OBJECTIVES =>
(a) In the fibreboard excerpt, rewrite the paragraph that starts "conventional MDF panels are relatively thin" as a short list that keeps its main facts.
(b) Decide whether each statement agrees with the fibreboard excerpt, answering yes or no and quoting the words that settle it: (i) MDF generally has a density between 650 kg/m³ and 800 kg/m³. (ii) Screws or nails in large MDF panels should be placed close to the panel edges. (iii) Using smaller, thick panels to avoid warping is suitable for every use.

DOCUMENT EXCERPT =>
=======

The relevant common general knowledge

[33] We set out at pages 4-8 of the PR letter our preliminary view as to the relevant points of CGK, which included that taken from the FA, information taken from the “Background of the invention” section of the application, information taken from documentation identified by the Board, as well as points taken from prior art document D2 (WO 2011/095824) identified as forming part of the background knowledge in the instant application at page 2:

In the FA at page 2, the relevant CGK was described as including:

…processes for forming wood composite material, and additives that can be used for altering properties of the composite material.

To the above we would add the following points taken from the Background of the invention section and considered to have been part of the skilled person’s CGK:

• knowledge of conventional MDF (medium density fibreboard), which refers to a composite product comprising wood fibres pressed and glued together with an adhesive, typically a phenol-formaldehyde or urea-formaldehyde resin, or a polymeric di-phenylmethane diisocyanate adhesive, which also frequently comprises a wax;

• MDF is commonly manufactured as flat sheets or boards of various thicknesses (typically from 3 mm to 25 mm) and densities, and may be supplied with a visually attractive paper or wood veneer or plastics surface finish or surface coating;

• MDF is a stiff, very rigid, practically inflexible material, which makes it highly suitable for use in applications where rigidity is desired, such as furniture, decorative interior wall lining, doors, separation walls, and many other typically indoor applications where it is desired to employ panels of good rigidity;

• wood fibreboards generally are provided in thicknesses ranging from 2 mm to 60 mm;

• MDF is generally characterized as having a density in the range of from 650 kg/m³ to 800 kg/m³;

• wood fibreboard generally comprises wood fibres smaller than wood particle board, with MDF wood fibres typically having a length of 7 mm or below, preferably of from 1 mm to 5 mm, a width of 0.05 mm to 0.1 mm, and a thickness also of 0.05 mm to 0.1 mm;

• just as with other engineered wood products, such as particle board or oriented strand board, fibreboard (such as MDF) can also be made of modified wood (e.g. steam-treated wood or acetylated wood);

• in contrast with regular MDF or regular particle board, boards made of acetylated wood are capable of sustaining submersion in water, shown with reference to thickness swelling behaviour in WO2011/095824 (described in the instant application as providing background information on particle board, oriented strand board and fibreboard made on the basis of acetylated wood);

• conventional MDF panels are relatively thin and due to their high aspect ratio (ratio of length/thickness) of above 100, have technical problems such as linear swelling, which refers to dimensional changes in the length and width directions of the panels, as a result of temperature and relative humidity fluctuations;

• in large panels, the linear swelling is more significant and can require relatively large seams left between installed panels to accommodate the linear swelling that can occur as a result of varying degrees of humidity and temperature;

• typical large and thin fibreboard panels have a Machine Direction, where the fibrous material that makes up the fibreboard has a degree of orientation in the direction of its production as a result of continuous, commercial scale manufacture in a certain direction, which leads to differing effects of expansion and contraction due to linear swelling between the Machine Direction and cross direction;

• large, thin fibreboard panels frequently need to acclimatise at a construction location before installation due to the linear swelling issues;

• the effects of linear swelling are generally not present in small, relatively think panels, especially when their production does not lead to a Machine Direction being present;

• as a result of non-uniformity in linear dimensional change of a thin panel (including due to Machine Direction effects), panels are prone to movements out of plane, known as “warping”;

• warping can be avoided by using smaller size, thick panels (Aspect ratio 50 or lower, surface area of 0.25 m² or lower), but this is not suitable for all uses; and

• large MDF panels generally require that fixing means such as screws or nails be placed well away from panel edges.

=======

RECORDS =>
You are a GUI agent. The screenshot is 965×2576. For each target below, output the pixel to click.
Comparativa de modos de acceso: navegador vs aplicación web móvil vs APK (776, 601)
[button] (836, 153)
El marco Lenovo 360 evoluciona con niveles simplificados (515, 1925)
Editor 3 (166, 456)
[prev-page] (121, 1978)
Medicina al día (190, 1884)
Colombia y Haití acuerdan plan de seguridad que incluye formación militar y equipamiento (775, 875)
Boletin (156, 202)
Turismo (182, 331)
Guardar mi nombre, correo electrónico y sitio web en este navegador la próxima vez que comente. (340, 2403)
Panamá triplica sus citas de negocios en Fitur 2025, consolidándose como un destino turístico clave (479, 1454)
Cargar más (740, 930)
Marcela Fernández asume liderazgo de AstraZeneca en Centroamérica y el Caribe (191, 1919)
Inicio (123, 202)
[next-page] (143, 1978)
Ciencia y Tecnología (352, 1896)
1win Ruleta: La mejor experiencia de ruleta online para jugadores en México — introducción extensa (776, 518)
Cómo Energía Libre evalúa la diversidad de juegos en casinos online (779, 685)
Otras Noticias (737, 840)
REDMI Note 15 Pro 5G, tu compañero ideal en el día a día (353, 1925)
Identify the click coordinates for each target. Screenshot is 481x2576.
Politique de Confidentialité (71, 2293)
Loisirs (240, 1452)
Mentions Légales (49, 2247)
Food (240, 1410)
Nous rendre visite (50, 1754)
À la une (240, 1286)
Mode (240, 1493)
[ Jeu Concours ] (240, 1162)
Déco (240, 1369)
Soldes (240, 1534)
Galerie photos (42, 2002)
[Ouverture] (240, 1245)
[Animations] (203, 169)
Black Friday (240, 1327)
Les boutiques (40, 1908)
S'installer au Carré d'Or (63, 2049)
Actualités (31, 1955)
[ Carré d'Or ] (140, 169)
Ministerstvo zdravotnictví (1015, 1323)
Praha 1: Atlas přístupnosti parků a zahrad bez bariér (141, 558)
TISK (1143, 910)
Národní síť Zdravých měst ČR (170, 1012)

=======

RESPONSE LIST =>
(a)
- Conventional MDF panels are relatively thin.
- Their aspect ratio (length/thickness) is above 100.
- Because of this, they have technical problems such as linear swelling.
- Linear swelling means dimensional changes in the panels' length and width caused by fluctuations in temperature and relative humidity.

(b)
(i) Yes: "MDF is generally characterized as having a density in the range of from 650 kg/m³ to 800 kg/m³"
(ii) No: "large MDF panels generally require that fixing means such as screws or nails be placed well away from panel edges"
(iii) No: "but this is not suitable for all uses"